-- Work order --
The lines from the start of the listing through the line containing "This screenshot has height=424, width=730." should be printed exactly, and no other lines should be printed.

-- Data section --

-- Opening Marker --

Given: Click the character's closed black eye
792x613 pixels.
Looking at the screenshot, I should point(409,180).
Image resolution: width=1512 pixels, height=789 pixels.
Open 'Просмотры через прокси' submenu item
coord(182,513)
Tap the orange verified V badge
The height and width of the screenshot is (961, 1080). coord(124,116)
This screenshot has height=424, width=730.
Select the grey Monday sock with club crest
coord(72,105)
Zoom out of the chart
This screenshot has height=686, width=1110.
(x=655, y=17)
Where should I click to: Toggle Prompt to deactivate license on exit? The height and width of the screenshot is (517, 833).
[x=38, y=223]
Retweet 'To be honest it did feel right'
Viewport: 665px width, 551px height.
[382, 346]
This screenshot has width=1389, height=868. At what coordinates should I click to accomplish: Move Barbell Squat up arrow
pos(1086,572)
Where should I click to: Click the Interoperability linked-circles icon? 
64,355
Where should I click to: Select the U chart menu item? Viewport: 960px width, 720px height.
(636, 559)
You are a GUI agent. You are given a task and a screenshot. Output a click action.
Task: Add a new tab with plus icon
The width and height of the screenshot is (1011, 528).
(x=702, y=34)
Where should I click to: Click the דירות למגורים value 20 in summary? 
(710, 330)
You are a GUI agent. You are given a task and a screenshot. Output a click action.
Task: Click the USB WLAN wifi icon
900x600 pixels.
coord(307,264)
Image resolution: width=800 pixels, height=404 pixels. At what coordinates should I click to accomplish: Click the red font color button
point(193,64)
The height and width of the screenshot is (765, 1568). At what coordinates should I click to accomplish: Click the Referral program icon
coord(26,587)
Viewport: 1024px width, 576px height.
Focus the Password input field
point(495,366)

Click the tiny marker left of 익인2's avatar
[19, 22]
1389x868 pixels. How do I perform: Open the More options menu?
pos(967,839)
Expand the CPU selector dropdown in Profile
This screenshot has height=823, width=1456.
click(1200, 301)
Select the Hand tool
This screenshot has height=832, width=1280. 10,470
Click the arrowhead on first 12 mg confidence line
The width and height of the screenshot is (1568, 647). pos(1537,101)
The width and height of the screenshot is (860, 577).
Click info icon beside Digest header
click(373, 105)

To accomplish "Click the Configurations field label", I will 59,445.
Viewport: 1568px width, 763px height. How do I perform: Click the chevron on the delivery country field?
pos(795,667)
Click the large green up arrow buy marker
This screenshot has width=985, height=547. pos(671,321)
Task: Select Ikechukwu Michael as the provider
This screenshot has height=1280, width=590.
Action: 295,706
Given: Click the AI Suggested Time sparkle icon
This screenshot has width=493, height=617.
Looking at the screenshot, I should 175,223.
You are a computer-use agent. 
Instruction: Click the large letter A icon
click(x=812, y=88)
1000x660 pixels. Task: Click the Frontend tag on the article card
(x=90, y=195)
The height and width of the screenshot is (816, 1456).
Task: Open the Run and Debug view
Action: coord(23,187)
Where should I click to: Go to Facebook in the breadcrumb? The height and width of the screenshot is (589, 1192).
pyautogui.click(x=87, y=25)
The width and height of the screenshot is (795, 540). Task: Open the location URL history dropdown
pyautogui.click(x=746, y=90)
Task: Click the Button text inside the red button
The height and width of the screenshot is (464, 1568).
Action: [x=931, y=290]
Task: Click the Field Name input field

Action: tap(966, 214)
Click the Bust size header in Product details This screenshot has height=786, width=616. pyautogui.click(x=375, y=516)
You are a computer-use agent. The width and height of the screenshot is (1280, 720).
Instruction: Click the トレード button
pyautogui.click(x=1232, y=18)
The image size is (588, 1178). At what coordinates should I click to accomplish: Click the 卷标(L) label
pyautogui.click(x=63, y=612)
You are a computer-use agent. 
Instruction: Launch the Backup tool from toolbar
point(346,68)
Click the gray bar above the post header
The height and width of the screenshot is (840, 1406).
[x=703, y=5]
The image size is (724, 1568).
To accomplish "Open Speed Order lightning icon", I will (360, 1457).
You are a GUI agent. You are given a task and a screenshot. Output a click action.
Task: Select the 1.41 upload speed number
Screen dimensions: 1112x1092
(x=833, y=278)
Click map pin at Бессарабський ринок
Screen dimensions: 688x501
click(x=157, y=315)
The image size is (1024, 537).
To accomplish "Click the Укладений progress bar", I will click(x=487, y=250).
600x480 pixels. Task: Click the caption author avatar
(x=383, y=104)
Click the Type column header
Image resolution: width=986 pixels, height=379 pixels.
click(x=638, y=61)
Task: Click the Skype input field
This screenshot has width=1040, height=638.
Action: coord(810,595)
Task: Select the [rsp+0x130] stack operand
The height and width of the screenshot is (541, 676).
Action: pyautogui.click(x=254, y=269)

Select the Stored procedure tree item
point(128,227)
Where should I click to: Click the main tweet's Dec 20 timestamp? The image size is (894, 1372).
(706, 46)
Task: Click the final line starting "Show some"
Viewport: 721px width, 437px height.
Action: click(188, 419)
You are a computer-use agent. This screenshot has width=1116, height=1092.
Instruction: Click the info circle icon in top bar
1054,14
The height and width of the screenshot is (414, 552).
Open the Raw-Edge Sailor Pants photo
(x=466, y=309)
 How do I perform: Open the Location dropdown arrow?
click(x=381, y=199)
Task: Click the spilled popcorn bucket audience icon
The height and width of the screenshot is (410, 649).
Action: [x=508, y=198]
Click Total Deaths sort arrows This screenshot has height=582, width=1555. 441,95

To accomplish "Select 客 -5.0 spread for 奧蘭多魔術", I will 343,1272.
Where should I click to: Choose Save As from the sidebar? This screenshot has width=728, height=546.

-- Closing Marker --

-- Solved problem --
Given: Click the character's closed black eye
792x613 pixels.
Looking at the screenshot, I should point(409,180).
Image resolution: width=1512 pixels, height=789 pixels.
Open 'Просмотры через прокси' submenu item
coord(182,513)
Tap the orange verified V badge
The height and width of the screenshot is (961, 1080). coord(124,116)
This screenshot has height=424, width=730.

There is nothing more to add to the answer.